First, I need to say that an academic poet doesn't necessarily write academic poetry, whatever the heck that is, and I'm not going to bother in this post with a discussion of what academic poetry may or may not be.
Second, I have a fairly narrow definition of an academic poet: a poet whose professional poetry life is tied to an academic institution and its approval. That is, your poetry is partially being evaluated by other academics for either job hires, annual job reviews, tenure reviews, or promotion reviews.
Thus, I consider anyone who is currently pursuing an M.F.A. or Ph.D. in creative writing automatically to be an academic poet; and most remain so for a few years after their degree, regardless whether or not they continue to remain in the academy, as they are likely refashioning their thesis/dissertation for the usual rounds of book contests. Anyhoo, these students are seeking to satisfy academic requirements and they must submit and process their work through the workings and whatnots of their home institutions in order to receive their degree.
And obviously, then, I consider almost any poet teaching at a college or university to be an academic poet. The "least" academic are adjuncts, as usually they are hired to be teaching drones, and their creative work is rarely included in their evaluations. Then are the temporary instructors, those lucky enough to have full-time status, but usually temporary teaching contracts, one to three years typically. Like adjuncts, their poetry is not usually "evaluated" in their annual reviews. However, most adjuncts and instructors are submitting writing samples of their poetry in job application after job application, subject to academic review by hiring committees.
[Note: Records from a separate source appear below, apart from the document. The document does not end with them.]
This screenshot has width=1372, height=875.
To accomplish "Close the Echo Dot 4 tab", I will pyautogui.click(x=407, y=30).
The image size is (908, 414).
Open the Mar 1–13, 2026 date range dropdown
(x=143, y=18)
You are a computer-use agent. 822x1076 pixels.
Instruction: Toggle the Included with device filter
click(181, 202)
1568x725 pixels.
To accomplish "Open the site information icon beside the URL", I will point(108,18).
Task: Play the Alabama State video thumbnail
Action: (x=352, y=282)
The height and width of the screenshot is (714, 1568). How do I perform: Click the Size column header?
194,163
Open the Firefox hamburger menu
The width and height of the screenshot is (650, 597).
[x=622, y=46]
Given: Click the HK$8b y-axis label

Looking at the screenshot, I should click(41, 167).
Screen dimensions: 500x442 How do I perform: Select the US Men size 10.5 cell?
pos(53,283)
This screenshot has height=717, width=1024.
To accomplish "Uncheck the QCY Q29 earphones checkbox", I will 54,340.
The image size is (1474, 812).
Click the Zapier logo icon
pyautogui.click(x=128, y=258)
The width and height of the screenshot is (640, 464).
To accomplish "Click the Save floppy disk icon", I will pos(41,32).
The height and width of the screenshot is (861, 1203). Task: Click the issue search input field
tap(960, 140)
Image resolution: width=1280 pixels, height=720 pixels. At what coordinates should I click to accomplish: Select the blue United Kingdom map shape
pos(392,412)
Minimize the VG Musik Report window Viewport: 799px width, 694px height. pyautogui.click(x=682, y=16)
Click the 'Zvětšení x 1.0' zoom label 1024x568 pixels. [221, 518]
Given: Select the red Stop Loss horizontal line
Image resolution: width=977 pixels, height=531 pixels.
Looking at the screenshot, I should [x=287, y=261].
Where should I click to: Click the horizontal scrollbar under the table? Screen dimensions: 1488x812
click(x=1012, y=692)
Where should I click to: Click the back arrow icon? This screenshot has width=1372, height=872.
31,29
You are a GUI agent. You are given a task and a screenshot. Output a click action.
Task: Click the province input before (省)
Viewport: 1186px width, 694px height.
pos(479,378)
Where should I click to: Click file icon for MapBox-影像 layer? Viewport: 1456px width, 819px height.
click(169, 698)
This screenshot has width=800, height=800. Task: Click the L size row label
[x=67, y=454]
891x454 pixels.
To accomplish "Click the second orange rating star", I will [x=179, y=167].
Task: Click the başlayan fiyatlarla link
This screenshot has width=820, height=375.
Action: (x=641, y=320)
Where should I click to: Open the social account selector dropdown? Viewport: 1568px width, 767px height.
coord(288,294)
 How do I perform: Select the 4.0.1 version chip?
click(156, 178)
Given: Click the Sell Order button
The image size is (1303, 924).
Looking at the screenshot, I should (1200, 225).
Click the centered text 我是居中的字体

For those of us who have ranked positions, we're the most academic of academic poets (by the way, I teach at a university where tenure is not a part of the university's structure). We prepare annual "professional development plans" in which we must specify what we want to accomplish with our creative work for that year. We write annual reports assessing how well we accomplished those goals and plans. We included copies of all our publications as well as any publicity materials we have for readings and conferences. Every year our chair and dean have to sign off on these plans and reports. Then, if we go up for promotion, we submit everything yet again to some Tenure Committee or Peer Review Committee, again always for the sake of academic approval.
Thus, every year, you are supposed to be viable, active, publishing, and writing, being able to document that for academic credentialing. This has nothing to do with the poetry itself. And it can be also beside the point, and sometimes, it can be very destructive for the poetry itself, not to mention the poet.
At my institution, with scholarship, there is supposed to be a progression of quality and prominence as you climb from assistant to associate to full professor. I have always had a problem with the trajectory of this narrative (and I think math professors do as well), as it assumes a fairly lineal progression, that year by year you will get increasingly more "prestigious" publications and awards, that you'll grow into achieving some kind of national reputation in your field by the end of it all. What if you're a genius and shoot your wad at 28? Or what if your work goes out of fashion? Or what if your new work is so radically brilliant that it won't ever get published? Or what if . . . .
But it's too late then, as you have signed on to this career path. So with your promotion materials, you kill a couple of trees with all the photocopies of everything you have to provide, as you yet again justify your poetry for academic review, yet again waiting for the same word of approval you received in your first graduate workshop. You're still in the club, ol' chap.
Lately, though, I have been thinking of an art student who took a graduate creative writing workshop when I was an MFA student at Indiana University--this would've been in 1982. Late in the semester, for her last poem to be workshopped, she brought in a dozen paper bags, each quite used, all twisted closed. She said her project was a failure, because we were supposed to come by these bags by accident--her plan was to place the bags haphazardly, on a bus, in a field, in a closet room at a club--but the course required her to bring the work into class. Inside each bag was the poem cut up into a hundred paper fragments, just confetti, really. She also mixed in a little dirt, dandelion clippings, and who knows what else. The professor "got it," but reminded the student this was a poetry workshop, and we really needed to see the poem intact on a single piece of paper in order to workshop it.
Me, ever since, yes, I've been the dutiful one, getting my reports in on time and following the specifications to perfection. At worst, this is what academic poets do in fact become.
For me, truly, my only recent poetry outlet beyond my ivory tower is with my own experiments with performance (even though they can also be easily included in my c.v.), those things that resist a paper trail. Oh, to put my annual report in a shoe box, every poem faithfully copied, shredded, with maybe some egg shells, sand, a drop of oil. You see, a poet would indeed do that.